*DATA TO EXAMINE*
===============

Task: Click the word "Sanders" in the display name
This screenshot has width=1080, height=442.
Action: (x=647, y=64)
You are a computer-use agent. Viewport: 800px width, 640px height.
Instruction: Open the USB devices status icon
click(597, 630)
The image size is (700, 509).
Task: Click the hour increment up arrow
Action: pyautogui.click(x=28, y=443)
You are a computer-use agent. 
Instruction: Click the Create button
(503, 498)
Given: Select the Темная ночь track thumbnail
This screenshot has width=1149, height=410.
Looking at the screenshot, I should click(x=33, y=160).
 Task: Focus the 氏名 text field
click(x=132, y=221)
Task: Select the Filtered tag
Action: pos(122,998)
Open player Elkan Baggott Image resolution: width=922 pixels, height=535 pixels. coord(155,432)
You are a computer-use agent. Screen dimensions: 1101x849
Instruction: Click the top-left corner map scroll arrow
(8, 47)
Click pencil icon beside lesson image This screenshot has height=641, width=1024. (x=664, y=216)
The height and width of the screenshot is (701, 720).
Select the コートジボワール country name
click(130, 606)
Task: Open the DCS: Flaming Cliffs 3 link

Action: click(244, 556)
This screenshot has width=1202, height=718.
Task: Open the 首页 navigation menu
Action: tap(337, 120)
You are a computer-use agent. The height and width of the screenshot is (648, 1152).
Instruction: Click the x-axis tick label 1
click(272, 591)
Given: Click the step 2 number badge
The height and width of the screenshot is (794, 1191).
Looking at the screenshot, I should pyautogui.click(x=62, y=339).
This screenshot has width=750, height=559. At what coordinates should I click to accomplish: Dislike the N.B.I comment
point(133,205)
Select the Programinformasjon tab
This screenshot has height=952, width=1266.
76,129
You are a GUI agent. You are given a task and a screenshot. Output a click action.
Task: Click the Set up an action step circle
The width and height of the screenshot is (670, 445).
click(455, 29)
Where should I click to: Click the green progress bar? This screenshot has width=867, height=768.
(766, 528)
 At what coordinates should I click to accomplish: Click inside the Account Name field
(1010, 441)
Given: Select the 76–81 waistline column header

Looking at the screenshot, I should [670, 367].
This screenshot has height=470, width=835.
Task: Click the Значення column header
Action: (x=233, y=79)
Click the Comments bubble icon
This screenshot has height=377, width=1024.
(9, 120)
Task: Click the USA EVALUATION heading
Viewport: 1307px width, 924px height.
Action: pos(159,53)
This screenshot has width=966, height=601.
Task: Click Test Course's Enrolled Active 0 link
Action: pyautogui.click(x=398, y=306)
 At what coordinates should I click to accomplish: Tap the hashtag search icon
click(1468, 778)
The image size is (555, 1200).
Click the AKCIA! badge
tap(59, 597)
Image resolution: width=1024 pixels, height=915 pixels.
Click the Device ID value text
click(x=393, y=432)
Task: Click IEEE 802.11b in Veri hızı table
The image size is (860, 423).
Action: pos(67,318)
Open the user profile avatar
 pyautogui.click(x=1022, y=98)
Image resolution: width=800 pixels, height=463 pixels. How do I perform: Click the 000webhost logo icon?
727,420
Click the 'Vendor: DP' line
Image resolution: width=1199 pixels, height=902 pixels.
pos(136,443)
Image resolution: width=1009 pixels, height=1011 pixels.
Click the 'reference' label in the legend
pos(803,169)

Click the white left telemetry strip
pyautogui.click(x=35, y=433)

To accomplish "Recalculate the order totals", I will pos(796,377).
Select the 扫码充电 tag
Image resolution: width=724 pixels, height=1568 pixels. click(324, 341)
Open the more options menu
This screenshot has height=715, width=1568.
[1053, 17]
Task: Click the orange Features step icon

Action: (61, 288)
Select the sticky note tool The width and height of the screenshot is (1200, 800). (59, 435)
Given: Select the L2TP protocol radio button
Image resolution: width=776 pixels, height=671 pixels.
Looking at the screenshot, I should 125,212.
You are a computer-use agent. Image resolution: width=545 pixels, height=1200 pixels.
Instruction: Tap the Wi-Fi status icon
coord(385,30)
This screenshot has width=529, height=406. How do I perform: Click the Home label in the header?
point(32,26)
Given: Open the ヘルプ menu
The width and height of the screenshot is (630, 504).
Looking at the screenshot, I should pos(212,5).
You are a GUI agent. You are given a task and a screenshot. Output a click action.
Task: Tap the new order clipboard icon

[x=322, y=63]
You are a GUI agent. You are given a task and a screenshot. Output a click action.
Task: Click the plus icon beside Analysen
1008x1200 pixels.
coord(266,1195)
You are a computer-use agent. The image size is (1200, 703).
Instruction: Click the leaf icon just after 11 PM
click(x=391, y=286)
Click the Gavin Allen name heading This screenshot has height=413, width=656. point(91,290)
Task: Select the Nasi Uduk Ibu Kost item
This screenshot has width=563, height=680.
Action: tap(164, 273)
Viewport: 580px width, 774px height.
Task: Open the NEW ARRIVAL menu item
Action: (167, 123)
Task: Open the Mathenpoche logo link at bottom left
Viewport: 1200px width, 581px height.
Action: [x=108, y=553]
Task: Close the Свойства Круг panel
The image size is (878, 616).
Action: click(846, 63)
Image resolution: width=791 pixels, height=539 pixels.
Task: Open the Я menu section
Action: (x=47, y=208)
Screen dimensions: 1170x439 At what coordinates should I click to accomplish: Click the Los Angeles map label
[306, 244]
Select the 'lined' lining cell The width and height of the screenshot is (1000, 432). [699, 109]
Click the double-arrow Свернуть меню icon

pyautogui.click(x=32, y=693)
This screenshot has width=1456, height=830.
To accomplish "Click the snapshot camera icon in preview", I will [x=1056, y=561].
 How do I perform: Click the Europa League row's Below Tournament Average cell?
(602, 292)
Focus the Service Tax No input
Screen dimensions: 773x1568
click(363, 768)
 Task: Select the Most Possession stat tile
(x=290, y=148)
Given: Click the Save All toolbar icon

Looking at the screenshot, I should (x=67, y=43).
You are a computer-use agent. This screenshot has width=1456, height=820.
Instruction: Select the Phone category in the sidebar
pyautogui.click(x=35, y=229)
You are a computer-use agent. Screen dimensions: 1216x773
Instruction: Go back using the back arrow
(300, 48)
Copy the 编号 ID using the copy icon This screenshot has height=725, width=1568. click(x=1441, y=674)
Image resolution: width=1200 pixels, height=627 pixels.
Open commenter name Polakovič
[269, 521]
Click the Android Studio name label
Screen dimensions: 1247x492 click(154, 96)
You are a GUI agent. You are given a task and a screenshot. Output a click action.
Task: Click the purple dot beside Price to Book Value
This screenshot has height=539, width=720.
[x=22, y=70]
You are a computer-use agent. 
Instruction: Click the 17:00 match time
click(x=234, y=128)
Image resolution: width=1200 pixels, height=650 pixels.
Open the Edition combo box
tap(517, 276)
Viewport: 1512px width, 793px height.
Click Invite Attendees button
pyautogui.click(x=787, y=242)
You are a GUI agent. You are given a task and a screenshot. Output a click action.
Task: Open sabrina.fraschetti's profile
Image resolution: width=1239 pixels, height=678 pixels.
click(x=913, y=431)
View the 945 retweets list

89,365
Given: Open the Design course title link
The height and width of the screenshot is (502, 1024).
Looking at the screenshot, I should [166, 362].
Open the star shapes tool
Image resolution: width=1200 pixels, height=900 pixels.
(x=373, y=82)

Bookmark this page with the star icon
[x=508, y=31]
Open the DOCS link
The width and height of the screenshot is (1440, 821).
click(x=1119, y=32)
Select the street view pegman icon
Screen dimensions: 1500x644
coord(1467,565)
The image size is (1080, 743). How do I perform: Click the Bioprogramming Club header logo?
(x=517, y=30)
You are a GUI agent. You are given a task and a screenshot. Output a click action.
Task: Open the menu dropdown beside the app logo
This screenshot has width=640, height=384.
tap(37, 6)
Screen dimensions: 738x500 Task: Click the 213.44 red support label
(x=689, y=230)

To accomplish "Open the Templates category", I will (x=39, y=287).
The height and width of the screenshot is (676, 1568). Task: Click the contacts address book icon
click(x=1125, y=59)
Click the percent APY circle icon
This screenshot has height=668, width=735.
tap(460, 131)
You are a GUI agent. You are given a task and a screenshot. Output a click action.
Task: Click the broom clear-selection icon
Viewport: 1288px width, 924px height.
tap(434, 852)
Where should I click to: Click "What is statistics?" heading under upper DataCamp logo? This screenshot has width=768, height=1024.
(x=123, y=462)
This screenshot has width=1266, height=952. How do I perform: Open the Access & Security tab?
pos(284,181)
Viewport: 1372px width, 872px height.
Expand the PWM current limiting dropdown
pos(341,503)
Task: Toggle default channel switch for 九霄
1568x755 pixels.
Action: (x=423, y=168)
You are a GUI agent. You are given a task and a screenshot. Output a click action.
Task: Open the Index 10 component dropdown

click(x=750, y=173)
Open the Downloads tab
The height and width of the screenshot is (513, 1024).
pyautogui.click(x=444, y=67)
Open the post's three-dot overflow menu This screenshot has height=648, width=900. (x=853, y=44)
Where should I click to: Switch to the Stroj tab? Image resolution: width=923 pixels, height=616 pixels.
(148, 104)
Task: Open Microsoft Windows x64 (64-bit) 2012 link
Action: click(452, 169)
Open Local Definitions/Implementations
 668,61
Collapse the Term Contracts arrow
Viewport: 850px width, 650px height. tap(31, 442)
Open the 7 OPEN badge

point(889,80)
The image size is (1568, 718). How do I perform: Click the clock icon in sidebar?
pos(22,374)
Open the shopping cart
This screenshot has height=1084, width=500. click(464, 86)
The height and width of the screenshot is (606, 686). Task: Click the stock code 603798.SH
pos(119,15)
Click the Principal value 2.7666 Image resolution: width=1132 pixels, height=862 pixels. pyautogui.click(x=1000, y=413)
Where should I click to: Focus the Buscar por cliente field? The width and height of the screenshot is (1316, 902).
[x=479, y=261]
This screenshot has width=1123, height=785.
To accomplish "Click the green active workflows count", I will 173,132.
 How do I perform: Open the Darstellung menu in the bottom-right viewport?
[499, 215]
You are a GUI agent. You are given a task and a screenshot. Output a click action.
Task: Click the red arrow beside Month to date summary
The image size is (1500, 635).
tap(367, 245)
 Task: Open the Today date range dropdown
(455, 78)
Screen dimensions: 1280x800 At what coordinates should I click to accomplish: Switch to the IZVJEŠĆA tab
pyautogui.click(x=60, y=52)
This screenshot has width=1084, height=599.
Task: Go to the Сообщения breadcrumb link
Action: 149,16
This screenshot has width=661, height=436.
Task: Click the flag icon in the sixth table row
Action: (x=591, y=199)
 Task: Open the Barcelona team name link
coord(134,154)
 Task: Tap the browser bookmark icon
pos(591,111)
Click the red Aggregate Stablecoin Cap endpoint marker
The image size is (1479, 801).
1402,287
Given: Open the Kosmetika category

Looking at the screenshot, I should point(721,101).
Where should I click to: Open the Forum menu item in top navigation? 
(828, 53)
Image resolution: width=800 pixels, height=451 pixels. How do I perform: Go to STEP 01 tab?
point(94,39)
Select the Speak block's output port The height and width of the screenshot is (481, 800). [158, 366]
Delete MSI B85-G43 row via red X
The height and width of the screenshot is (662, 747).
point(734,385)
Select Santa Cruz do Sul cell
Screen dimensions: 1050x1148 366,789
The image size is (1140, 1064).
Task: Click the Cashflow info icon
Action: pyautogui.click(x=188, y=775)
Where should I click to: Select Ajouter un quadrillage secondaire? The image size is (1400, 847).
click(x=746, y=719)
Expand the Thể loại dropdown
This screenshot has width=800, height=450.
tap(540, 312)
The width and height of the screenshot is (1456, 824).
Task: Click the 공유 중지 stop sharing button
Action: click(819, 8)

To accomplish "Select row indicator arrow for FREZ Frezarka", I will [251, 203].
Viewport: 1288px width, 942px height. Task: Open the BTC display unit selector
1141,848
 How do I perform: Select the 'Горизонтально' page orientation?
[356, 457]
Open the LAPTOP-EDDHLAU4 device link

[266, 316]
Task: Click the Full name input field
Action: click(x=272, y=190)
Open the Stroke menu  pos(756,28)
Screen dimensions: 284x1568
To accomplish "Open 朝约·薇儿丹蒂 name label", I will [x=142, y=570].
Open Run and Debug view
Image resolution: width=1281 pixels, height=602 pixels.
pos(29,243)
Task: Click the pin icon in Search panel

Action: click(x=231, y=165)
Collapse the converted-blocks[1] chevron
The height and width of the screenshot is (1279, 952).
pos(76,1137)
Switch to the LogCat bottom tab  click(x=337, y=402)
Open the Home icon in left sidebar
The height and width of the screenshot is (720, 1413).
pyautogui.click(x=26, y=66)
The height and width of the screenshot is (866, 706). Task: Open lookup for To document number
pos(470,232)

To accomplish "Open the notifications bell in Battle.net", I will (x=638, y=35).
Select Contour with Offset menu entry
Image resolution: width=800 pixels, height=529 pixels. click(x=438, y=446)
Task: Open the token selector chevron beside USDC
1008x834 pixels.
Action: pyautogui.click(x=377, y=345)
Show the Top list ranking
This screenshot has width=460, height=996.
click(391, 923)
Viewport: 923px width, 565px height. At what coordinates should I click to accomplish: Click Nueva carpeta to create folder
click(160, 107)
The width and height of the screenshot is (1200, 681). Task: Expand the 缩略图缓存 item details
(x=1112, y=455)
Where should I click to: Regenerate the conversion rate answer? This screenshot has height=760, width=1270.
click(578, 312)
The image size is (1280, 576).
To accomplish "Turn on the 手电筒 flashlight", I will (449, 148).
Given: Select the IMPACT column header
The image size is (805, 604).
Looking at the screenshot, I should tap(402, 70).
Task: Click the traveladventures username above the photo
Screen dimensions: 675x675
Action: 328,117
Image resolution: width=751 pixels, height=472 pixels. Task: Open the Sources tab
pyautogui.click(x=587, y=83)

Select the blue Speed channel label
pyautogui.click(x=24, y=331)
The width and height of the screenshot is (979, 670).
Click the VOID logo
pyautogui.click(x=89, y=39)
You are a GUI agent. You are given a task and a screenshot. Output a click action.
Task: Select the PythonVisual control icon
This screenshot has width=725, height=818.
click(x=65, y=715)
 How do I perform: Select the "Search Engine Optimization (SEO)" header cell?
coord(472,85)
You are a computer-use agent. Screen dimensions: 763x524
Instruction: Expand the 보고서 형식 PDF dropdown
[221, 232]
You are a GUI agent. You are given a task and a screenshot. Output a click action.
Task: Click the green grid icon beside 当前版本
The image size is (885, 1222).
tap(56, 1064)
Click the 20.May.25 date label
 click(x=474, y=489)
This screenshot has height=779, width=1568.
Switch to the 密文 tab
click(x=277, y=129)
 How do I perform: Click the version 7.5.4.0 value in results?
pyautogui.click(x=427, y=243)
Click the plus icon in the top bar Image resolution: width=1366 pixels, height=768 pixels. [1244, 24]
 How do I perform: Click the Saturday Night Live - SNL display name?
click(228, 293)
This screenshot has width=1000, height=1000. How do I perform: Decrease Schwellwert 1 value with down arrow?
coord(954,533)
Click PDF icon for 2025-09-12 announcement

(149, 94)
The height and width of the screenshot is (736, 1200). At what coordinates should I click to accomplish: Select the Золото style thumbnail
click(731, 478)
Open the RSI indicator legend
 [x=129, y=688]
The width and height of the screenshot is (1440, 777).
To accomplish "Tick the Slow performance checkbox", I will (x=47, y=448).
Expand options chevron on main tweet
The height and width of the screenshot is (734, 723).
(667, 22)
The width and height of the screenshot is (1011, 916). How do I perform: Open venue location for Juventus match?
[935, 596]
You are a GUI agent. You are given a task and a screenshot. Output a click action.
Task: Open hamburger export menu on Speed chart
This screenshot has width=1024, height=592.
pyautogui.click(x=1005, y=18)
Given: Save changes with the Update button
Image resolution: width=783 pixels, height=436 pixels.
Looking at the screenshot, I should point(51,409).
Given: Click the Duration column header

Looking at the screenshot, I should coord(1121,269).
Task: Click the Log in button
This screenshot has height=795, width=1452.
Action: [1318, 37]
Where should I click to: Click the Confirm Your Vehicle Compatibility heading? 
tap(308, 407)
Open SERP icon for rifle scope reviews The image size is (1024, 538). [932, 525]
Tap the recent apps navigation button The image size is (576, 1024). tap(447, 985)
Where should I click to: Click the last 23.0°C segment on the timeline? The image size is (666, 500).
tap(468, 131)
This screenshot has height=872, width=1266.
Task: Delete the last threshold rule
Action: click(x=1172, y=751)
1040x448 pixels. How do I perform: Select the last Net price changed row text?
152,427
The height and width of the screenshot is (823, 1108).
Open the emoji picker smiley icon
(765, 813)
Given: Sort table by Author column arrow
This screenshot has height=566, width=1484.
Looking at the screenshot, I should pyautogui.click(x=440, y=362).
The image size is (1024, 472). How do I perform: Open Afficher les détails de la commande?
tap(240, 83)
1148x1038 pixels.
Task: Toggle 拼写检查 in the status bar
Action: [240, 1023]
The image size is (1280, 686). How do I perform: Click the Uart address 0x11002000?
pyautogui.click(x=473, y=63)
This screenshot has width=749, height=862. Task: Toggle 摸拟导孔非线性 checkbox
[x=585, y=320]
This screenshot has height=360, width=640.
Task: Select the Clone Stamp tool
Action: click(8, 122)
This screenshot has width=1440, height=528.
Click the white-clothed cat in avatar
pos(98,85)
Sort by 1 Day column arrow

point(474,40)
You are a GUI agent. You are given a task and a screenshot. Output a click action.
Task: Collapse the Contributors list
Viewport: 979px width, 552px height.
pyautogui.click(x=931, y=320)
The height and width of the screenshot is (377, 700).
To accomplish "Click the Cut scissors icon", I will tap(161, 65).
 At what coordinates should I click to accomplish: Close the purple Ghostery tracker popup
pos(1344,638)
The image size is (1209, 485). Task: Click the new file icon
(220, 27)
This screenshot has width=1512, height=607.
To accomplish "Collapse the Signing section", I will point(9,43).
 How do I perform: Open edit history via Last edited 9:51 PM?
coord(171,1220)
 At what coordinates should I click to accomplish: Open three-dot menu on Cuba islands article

===============

*WORK TO BE COMPLETED*
All lines above from the one containing "The width and height of the screenshot is (630, 504)." to the one containing "You are a computer-use agent. The image" must be repeated exactly, both lines included, and no others.

*SOLUTION TO THE PROBLEM*
The width and height of the screenshot is (630, 504).
Looking at the screenshot, I should pos(212,5).
You are a GUI agent. You are given a task and a screenshot. Output a click action.
Task: Tap the new order clipboard icon

[x=322, y=63]
You are a GUI agent. You are given a task and a screenshot. Output a click action.
Task: Click the plus icon beside Analysen
1008x1200 pixels.
coord(266,1195)
You are a computer-use agent. The image size is (1200, 703).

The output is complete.